Lab 5: Advanced Fake-GPU Scheduling with HAMi and nvml‑mock
This lab uses NVIDIA's nvml‑mock library to simulate a high‑end GPU node — 8 fake A100 GPUs — inside a local kind cluster. You will build HAMi directly from the main branch, then verify GPU scheduling features: sharing, memory/core limits, percentage-based memory requests, and multi‑GPU allocation — all without physical hardware.
What You'll Get
After completing this lab, you will have a local Kubernetes cluster with:
- nvml‑mock making the node report 8 fake A100 GPUs (
nvidia.com/gpu: 80after HAMi slices each physical GPU into 10 virtual slots) - HAMi device‑plugin and scheduler running from the current
mainbranch image - Pods verified for: single GPU, GPU sharing, memory/core limits, percentage-based memory, and multi‑GPU allocation
No real CUDA runtime exists in this environment. Pods use busybox with CUDA_DISABLE_CONTROL=true to prevent HAMi's control library from attempting real device access. Runtime enforcement of memory and core limits still requires physical GPUs.
Installation Overview
| Step | Purpose |
|---|---|
| 1. Create kind Cluster | Local Kubernetes via kind |
| 2. Deploy nvml‑mock | 8 fake A100 GPUs via libnvidia‑ml shim |
| 3. Build HAMi Image | Build device‑plugin + scheduler from main |
| 4. Deploy HAMi | Install from local Helm chart and label node |
| 5. Verify Resources | Confirm nvidia.com/gpu: 80 |
| 6. Basic GPU Pod | Single‑GPU allocation |
| 7. GPU Sharing | 4 Pods each request 1 GPU concurrently |
| 8. Memory and Core Limits | gpumem + gpucores in one Pod |
| 9. Percentage Memory | Request 30% of GPU memory |
| 10. Multi‑GPU Pod | Single Pod requests 2 GPUs |
Prerequisites
- macOS
- Linux (Ubuntu)
- macOS, Intel or Apple Silicon
- Docker Desktop or OrbStack installed and running
- Homebrew available
brew install kind kubectl helm git go
Verify versions:
kind version # 0.20+
kubectl version --client --short # 1.31+
helm version # 3.x
go version # 1.21+
- Ubuntu 20.04 LTS or later, x86_64
- Docker Engine installed and running
# kind
KIND_VERSION=v0.23.0
curl -Lo ./kind "https://kind.sigs.k8s.io/dl/${KIND_VERSION}/kind-linux-amd64"

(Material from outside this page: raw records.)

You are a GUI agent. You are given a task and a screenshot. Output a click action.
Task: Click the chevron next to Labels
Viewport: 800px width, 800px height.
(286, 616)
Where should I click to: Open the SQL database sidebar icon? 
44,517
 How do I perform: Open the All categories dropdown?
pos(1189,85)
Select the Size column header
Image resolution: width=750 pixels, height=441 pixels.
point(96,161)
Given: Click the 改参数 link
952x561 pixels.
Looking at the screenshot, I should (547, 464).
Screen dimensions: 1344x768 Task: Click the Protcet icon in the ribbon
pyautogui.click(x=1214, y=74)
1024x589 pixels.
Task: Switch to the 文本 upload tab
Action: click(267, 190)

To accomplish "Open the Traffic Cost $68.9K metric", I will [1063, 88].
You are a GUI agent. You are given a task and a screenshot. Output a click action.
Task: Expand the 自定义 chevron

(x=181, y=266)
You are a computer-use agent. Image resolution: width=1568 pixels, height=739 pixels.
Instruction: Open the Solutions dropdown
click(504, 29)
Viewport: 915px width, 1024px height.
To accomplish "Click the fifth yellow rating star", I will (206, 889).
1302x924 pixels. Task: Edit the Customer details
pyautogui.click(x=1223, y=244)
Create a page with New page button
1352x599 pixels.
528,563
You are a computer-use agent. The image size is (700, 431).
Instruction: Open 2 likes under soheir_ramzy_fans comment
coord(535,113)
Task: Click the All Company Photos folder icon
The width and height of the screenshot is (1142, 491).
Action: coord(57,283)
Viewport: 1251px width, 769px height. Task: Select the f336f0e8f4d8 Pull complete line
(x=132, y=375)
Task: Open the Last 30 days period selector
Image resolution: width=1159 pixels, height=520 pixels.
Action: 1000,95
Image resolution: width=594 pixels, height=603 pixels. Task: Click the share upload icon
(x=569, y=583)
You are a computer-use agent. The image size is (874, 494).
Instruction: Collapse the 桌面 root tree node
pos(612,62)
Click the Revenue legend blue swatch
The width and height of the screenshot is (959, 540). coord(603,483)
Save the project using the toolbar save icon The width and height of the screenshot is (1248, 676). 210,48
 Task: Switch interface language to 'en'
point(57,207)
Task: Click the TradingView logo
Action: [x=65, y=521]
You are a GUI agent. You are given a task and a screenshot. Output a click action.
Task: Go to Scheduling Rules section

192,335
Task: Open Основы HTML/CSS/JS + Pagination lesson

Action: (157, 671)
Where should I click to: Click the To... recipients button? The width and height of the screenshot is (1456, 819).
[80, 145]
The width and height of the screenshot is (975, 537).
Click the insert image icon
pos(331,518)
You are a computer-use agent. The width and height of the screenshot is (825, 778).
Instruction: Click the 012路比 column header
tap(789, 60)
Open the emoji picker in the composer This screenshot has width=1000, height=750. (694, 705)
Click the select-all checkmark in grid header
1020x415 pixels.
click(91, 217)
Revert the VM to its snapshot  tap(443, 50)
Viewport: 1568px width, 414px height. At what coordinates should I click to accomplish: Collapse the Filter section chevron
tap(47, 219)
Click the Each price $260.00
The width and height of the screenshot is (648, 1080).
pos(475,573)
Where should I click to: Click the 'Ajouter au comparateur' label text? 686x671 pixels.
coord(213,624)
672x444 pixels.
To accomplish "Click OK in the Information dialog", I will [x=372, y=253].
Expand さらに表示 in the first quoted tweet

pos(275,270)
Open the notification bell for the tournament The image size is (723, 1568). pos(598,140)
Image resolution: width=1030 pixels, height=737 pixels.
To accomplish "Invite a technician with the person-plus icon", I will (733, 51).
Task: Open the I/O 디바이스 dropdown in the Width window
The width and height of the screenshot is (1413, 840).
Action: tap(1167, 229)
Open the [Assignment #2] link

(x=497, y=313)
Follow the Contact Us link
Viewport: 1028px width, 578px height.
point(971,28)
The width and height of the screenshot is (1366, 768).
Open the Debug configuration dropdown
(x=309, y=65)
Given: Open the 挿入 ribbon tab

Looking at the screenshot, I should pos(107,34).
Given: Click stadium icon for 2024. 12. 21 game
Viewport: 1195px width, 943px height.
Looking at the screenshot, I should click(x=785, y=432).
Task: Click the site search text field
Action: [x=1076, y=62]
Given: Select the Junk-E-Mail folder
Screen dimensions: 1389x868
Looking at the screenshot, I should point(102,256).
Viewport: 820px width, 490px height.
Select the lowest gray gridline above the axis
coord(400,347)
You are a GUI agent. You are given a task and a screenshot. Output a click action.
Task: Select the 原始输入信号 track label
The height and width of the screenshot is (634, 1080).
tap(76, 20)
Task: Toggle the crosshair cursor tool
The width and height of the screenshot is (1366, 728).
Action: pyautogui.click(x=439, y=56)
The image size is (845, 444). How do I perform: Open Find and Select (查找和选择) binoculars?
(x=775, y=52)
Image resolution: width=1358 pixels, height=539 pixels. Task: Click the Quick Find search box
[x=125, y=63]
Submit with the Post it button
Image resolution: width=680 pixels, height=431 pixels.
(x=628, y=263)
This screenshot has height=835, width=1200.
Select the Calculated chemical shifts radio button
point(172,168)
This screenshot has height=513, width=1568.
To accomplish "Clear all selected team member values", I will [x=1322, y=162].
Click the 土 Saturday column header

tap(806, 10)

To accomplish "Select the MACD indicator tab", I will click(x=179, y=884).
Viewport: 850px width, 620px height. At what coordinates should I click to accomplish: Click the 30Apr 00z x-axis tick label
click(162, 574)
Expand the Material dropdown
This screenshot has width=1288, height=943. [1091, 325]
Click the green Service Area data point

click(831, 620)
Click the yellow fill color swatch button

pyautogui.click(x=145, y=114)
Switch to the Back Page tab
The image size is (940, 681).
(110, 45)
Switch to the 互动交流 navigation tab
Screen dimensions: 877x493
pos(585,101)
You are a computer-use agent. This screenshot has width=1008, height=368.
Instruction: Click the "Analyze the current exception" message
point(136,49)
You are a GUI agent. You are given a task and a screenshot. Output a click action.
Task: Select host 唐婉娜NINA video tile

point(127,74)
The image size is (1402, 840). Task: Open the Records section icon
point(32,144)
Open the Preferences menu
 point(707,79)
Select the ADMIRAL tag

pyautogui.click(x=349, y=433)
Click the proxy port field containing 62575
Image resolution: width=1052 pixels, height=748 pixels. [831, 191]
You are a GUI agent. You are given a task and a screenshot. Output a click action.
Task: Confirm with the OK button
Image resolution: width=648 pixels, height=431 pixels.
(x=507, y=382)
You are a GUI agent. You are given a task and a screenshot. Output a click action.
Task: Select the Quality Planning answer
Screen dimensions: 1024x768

chmod +x ./kind && sudo mv ./kind /usr/local/bin/kind
# kubectl
curl -LO "https://dl.k8s.io/release/$(curl -L -s https://dl.k8s.io/release/stable.txt)/bin/linux/amd64/kubectl"
sudo install -o root -g root -m 0755 kubectl /usr/local/bin/kubectl && rm kubectl
# Helm
curl https://raw.githubusercontent.com/helm/helm/main/scripts/get-helm-3 | bash
# Go
GO_VERSION=1.24.0
curl -LO "https://go.dev/dl/go${GO_VERSION}.linux-amd64.tar.gz"
sudo rm -rf /usr/local/go && sudo tar -C /usr/local -xzf go${GO_VERSION}.linux-amd64.tar.gz
echo 'export PATH=$PATH:/usr/local/go/bin' >> ~/.bashrc && source ~/.bashrc
Verify versions:
kind version # 0.20+
kubectl version --client --short # 1.31+
helm version # 3.x
go version # 1.21+
Use WSL2 with Ubuntu and follow the Linux tab above.
Step 1: Create the kind Cluster
kind create cluster --name nvml-mock-test
Set the NODE_NAME variable once — all subsequent commands use it:
NODE_NAME=$(kubectl get nodes -o jsonpath='{.items[0].metadata.name}')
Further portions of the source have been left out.